My other great literary hero is the late Tim Robinson whose Aran Islands and
Connemara books are an inspiration to anyone interested in observing the tiny details of our landscape and how that landscape makes us who we are.

Finally, I also owe a great debt to the late Ciaran Carson. He was my PhD supervisor at the Seamus Heaney Centre a few years ago. With his wonderful ear for the music of language he taught me to treat every prose sentence as a line of poetry and turned my head, my heart and my pen to the medium of poetry.

Gaynor Kane

For Gaynor Kane, “Having my piece longlisted for the Seamus Heaney Award for New Writing was very validating, and it gave me a great sense of being recognised as a poet. I’d like to take this opportunity to say thank you to the judges and to everyone at the Community Arts Partnership”.
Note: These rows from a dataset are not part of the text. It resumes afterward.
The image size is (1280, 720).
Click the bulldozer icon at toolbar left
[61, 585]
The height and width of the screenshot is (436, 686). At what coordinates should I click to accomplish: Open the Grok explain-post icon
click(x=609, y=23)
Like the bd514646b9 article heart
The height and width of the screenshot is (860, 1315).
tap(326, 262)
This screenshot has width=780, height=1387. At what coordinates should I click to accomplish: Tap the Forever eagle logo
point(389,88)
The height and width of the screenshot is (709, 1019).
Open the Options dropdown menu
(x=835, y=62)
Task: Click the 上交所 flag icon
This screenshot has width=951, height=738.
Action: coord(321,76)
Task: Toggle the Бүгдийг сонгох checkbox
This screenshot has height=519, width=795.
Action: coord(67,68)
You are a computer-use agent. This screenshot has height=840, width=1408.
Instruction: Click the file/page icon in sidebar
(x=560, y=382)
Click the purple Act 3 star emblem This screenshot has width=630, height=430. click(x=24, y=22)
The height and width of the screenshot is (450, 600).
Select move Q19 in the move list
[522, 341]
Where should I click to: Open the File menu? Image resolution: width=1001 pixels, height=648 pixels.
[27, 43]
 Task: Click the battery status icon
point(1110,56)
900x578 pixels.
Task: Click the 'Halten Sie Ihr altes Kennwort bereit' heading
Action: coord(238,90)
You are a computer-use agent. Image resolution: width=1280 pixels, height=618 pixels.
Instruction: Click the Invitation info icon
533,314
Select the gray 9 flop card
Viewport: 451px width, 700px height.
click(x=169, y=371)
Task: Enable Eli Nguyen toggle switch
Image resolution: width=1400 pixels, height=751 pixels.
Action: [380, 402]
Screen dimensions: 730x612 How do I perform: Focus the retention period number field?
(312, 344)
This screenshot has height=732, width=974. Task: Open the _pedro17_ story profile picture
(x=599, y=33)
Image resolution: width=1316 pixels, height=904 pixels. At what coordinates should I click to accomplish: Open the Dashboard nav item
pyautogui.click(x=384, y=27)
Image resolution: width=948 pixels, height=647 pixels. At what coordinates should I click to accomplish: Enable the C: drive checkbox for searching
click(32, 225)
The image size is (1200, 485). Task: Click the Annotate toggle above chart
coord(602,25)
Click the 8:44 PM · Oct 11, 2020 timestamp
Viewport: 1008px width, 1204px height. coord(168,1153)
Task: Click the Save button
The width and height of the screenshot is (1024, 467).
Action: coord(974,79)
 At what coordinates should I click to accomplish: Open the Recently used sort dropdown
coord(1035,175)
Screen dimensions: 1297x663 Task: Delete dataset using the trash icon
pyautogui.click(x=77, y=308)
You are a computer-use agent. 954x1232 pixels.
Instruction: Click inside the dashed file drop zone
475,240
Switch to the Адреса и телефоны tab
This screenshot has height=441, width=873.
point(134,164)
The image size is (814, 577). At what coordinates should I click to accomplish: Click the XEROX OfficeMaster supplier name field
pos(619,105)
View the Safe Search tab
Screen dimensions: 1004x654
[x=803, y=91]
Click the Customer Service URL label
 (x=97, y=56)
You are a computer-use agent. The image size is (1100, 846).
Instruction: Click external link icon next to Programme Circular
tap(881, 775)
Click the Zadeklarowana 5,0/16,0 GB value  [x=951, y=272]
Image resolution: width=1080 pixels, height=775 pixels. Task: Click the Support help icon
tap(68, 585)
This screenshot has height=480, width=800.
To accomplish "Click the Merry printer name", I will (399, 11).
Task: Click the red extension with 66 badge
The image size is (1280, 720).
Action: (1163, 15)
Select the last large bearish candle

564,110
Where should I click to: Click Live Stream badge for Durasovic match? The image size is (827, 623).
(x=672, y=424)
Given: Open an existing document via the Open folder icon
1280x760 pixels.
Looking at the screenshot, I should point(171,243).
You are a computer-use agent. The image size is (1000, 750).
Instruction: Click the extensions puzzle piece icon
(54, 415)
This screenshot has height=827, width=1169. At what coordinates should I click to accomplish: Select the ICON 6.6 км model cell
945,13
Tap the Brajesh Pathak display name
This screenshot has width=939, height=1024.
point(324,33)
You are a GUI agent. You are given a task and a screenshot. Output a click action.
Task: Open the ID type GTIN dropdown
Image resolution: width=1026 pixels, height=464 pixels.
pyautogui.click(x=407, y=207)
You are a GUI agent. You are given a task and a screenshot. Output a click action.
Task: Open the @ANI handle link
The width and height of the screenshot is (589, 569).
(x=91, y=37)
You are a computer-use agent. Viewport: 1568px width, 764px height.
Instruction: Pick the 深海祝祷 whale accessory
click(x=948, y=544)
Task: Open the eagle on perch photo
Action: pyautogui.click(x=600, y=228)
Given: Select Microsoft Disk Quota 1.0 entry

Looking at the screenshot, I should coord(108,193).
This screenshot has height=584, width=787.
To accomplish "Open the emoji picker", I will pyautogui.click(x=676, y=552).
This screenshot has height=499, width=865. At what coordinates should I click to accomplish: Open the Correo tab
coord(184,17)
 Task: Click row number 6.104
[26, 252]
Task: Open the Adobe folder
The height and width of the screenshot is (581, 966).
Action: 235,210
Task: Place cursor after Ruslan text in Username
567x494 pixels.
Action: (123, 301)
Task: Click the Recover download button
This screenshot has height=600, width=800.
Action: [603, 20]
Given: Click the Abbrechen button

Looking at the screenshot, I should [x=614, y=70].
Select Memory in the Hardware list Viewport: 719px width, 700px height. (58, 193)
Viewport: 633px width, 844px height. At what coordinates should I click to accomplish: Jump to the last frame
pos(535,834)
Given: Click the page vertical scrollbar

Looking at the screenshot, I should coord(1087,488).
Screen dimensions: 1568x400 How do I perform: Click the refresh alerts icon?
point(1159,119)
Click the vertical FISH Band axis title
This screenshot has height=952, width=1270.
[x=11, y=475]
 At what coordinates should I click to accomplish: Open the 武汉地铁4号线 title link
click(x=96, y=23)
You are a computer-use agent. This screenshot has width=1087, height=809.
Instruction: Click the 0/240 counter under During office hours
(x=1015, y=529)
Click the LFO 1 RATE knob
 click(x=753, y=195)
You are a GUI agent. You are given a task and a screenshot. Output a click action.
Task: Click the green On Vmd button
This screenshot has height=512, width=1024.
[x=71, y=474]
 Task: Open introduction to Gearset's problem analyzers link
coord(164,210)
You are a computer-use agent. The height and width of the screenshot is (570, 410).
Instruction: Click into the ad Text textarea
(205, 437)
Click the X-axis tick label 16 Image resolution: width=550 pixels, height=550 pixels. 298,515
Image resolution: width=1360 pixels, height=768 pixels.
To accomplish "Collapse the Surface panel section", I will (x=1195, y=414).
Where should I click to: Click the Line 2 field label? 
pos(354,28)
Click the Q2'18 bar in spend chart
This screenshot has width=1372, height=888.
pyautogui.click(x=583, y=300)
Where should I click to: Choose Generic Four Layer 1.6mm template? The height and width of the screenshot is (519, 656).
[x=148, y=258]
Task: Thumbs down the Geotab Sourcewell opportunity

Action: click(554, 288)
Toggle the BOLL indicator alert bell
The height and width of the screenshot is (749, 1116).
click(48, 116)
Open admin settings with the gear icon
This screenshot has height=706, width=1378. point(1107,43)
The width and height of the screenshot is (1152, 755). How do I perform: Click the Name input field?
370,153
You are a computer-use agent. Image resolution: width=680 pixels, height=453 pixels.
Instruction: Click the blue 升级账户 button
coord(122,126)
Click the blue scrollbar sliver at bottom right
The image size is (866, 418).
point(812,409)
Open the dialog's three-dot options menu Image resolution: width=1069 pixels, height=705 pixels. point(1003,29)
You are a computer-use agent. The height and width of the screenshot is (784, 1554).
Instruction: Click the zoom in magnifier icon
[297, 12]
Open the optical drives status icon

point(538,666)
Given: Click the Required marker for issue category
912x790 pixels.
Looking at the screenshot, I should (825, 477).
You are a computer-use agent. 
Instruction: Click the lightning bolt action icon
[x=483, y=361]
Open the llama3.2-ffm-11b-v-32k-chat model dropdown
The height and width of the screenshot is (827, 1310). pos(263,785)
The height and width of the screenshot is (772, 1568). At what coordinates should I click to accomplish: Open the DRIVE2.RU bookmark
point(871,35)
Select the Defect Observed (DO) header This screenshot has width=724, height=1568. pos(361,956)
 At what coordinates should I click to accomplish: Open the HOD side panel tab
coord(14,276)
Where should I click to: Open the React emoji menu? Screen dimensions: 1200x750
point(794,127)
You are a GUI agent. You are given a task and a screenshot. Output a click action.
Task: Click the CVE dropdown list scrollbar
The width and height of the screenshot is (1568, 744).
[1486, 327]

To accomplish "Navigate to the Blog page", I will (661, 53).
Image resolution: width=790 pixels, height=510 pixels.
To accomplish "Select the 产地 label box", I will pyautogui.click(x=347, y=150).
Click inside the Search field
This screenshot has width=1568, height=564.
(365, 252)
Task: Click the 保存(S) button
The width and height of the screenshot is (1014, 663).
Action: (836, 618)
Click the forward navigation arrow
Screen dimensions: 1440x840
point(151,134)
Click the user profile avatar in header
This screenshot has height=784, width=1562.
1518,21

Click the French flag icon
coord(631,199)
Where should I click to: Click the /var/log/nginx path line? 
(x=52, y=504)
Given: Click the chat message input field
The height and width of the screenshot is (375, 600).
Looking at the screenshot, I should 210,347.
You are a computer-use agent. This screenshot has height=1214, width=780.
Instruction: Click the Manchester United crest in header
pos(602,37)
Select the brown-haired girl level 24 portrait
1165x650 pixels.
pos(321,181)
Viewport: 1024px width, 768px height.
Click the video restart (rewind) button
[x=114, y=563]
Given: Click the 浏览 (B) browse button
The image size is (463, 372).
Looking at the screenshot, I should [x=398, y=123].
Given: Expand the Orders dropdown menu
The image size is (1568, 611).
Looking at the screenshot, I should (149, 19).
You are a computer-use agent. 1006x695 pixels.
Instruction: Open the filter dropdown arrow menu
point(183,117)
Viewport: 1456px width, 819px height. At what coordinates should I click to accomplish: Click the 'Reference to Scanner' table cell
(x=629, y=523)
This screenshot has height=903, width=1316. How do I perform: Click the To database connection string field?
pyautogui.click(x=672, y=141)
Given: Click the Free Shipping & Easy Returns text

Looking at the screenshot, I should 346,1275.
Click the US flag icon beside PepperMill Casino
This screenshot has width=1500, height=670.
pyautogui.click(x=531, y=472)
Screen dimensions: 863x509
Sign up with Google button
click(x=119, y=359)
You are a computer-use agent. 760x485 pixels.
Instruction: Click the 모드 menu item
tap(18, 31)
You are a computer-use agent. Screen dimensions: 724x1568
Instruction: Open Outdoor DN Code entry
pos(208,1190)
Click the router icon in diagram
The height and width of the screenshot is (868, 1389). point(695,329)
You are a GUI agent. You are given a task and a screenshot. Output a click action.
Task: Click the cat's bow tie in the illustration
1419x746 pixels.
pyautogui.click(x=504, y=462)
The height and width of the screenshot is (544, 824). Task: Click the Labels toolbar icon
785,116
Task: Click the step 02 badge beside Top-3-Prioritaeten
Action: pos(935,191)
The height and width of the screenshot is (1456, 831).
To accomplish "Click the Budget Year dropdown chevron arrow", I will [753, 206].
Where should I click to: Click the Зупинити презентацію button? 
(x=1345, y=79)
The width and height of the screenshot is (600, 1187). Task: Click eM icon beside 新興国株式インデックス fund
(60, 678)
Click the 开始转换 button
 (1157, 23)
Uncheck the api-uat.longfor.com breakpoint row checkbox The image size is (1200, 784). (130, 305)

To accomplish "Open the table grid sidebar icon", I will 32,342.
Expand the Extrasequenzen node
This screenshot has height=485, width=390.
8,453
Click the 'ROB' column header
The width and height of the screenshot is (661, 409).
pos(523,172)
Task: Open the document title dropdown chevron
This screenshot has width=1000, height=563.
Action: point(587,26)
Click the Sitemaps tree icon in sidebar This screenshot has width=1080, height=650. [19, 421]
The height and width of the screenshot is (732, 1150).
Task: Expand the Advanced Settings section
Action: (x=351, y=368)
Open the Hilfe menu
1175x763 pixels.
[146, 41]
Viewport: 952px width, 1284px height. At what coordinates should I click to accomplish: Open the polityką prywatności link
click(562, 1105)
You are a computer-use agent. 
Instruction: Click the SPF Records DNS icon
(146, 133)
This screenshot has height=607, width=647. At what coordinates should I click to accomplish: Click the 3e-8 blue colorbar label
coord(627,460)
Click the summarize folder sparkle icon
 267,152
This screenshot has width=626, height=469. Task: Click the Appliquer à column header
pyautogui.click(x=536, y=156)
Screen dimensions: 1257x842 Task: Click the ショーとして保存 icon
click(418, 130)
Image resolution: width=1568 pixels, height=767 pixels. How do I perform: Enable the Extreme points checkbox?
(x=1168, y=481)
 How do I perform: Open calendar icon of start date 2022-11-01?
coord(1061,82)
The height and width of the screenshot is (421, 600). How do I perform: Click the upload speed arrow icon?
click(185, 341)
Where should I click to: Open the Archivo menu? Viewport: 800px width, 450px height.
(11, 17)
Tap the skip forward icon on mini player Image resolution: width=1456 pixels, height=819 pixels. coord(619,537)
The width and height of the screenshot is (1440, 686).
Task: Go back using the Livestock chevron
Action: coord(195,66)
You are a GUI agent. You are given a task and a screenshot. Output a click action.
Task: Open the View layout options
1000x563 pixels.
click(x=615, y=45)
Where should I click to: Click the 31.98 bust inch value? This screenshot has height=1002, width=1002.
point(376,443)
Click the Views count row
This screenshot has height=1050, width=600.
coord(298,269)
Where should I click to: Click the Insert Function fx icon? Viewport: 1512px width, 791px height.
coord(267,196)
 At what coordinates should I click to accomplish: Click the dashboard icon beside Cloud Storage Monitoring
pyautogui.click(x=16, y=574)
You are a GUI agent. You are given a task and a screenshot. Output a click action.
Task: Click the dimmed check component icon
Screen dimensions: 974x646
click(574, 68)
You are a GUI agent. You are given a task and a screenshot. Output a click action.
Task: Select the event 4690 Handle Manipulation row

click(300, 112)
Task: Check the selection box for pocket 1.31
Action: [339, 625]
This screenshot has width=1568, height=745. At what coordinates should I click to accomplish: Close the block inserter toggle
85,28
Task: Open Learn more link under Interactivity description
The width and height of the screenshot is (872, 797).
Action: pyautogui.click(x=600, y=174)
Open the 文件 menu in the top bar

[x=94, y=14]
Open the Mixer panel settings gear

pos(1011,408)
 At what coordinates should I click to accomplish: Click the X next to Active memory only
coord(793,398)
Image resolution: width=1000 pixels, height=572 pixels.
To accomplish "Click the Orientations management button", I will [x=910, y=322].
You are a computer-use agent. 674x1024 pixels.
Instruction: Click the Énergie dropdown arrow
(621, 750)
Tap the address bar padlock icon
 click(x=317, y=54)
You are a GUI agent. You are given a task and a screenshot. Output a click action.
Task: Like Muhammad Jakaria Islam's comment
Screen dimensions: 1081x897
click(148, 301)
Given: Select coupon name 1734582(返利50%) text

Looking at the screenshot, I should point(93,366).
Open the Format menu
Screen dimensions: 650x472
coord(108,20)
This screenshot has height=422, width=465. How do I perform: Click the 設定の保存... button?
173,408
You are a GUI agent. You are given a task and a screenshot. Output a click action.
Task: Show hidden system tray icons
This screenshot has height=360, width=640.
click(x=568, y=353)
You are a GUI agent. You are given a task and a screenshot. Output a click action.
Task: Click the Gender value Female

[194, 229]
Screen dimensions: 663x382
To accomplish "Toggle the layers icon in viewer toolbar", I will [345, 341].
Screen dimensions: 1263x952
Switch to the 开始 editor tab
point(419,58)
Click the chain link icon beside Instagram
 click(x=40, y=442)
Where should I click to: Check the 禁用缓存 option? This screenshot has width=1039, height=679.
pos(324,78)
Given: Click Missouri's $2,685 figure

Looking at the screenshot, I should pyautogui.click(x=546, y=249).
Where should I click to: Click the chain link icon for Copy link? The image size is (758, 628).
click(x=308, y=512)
Gaynor is East Belfast born and bred, from a working-class background. She started writing at the age of 45. Since then, she has gone on to be published widely in journals and anthologies and has had some success in competitions. Her micro-collection on the early aviatrixes was published in 2018 by Hedgehog Poetry Press, who last year also published her pamphlet ‘Memory Forest’ on burial rituals and last wishes.

Gaynor’s Arts Council NI supported debut full collection ‘Venus in Pink Marble’ is due to be published in summer of 2020. You can follow her on Twitter @gaynorkane and read some poems at

Gaynor explains that “The longlisted poem, Duck, duck, goose, had been sitting in a notebook as a draft since early 2017 when I was inspired to write about the Shankill geese after reading some news articles. I hadn’t quite known what to do with it to make it work until I took the Prose Poetry Workshop with Kelly Creighton at the ARC, where we discussed that form in detail. It struck me afterwards, that if I removed the focus away from line endings and justified it into prose with wide margins it would look like a newspaper clipping, thereby adding an additional layer of meaning. I took it to my writing group for their critique and after some editing decided to submit it for the CAP 2020 Vision Anthology. I never for one minute thought that it was worthy of consideration for the award, and it was a very pleasant surprise when I received the notification of my longlisting.

“Duck, duck, goose is one of the poems in my debut full collection due for release this summer by Hedgehog Poetry Press. Much of the collection is inspired by place and many of the poems are set in Belfast and are a personal or social commentary on past and present issues. I mostly write poems that I have a personal connection with. Sometimes though I am inspired by art, music, workshop prompts or articles and I think it is good to research and write about things you don’t know about rather than being confined to your own experiences”.